Art. 6.Artikel 99 van hetzelfde besluit wordt vervangen door wat volgt: "

Art. 99.Aan de voorzitter, de leden of de plaatsvervangers van het Intersectoraal Regionaal Overleg Jeugdhulp, wordt per overleg waaraan ze deelnemen, een prestatievergoeding toegekend, op voorwaarde dat ze geen personeelslid zijn van de overheid en dat ze het lidmaatschap opnemen in het kader van een arbeidsovereenkomst. De vergoeding wordt aan de werkgever van de betrokken persoon toegekend.

De voorzitter, de leden of de plaatsvervangers hebben recht op terugbetaling van hun reiskosten.

De ministers bepalen binnen de perken van de begrotingskredieten het bedrag van de vergoedingen, vermeld in het eerste en het tweede lid.

Die vergoedingen vallen ten laste van de begroting van de Vlaamse Gemeenschap.".

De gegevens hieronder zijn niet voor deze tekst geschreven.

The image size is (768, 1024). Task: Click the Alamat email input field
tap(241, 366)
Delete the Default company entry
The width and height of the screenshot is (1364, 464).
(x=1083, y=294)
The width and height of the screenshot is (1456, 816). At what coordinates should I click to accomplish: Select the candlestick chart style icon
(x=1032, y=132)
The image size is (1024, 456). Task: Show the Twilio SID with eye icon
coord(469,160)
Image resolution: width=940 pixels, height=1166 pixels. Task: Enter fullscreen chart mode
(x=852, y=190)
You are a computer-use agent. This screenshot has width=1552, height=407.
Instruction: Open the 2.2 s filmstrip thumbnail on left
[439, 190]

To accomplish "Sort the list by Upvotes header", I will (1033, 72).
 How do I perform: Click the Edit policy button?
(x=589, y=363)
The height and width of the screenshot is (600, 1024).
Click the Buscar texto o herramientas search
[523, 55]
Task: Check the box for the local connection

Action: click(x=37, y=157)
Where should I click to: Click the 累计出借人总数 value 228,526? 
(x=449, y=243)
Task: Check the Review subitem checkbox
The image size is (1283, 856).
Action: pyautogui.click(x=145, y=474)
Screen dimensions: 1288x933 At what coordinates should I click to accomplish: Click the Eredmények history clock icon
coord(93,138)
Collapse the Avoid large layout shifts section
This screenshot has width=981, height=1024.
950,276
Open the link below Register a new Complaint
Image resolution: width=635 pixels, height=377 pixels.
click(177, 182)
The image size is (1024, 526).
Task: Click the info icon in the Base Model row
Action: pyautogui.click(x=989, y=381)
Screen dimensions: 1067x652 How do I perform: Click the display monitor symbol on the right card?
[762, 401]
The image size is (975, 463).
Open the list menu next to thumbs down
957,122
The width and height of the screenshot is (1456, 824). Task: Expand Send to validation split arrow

Art. 7.In artikel 142 van hetzelfde besluit worden de volgende wijzigingen aangebracht: 1° het eerste lid wordt vervangen door wat volgt: "Artikel 35 treedt uiterlijk in werking op 1 januari 2016.De minister bepaalt de datum van inwerkingtreding van artikel 35. " 2° in het tweede en derde lid wordt de zinsnede "en met 31 december 2014" vervangen door de zinsnede "de inwerkingtreding van artikel 35".3° in het vierde lid wordt het woord "jongerenwelzijn" vervangen door het woord "Jongerenwelzijn".

Art. 8.In hetzelfde besluit wordt een artikel 143/1 ingevoegd, dat luidt als volgt: "

Art. 143/1.Zolang de Intersectorale Regionale Prioriteitencommissie niet is samengesteld conform artikel 49, § 1, komt, in afwijking van artikel 49, § 3, tweede lid, die commissie rechtsgeldig samen als minstens de leden, vermeld in artikel 49, § 1, eerste lid, 4° tot en met 6°, aanwezig zijn.".

Art. 9.In de bijlage bij hetzelfde besluit, wordt aan de lijst een punt 15° toegevoegd, dat luidt als volgt: "15° adoptiediensten.".

Art. 10.Artikel 1 tot en met 6 van dit besluit hebben uitwerking met ingang van 28 februari 2014.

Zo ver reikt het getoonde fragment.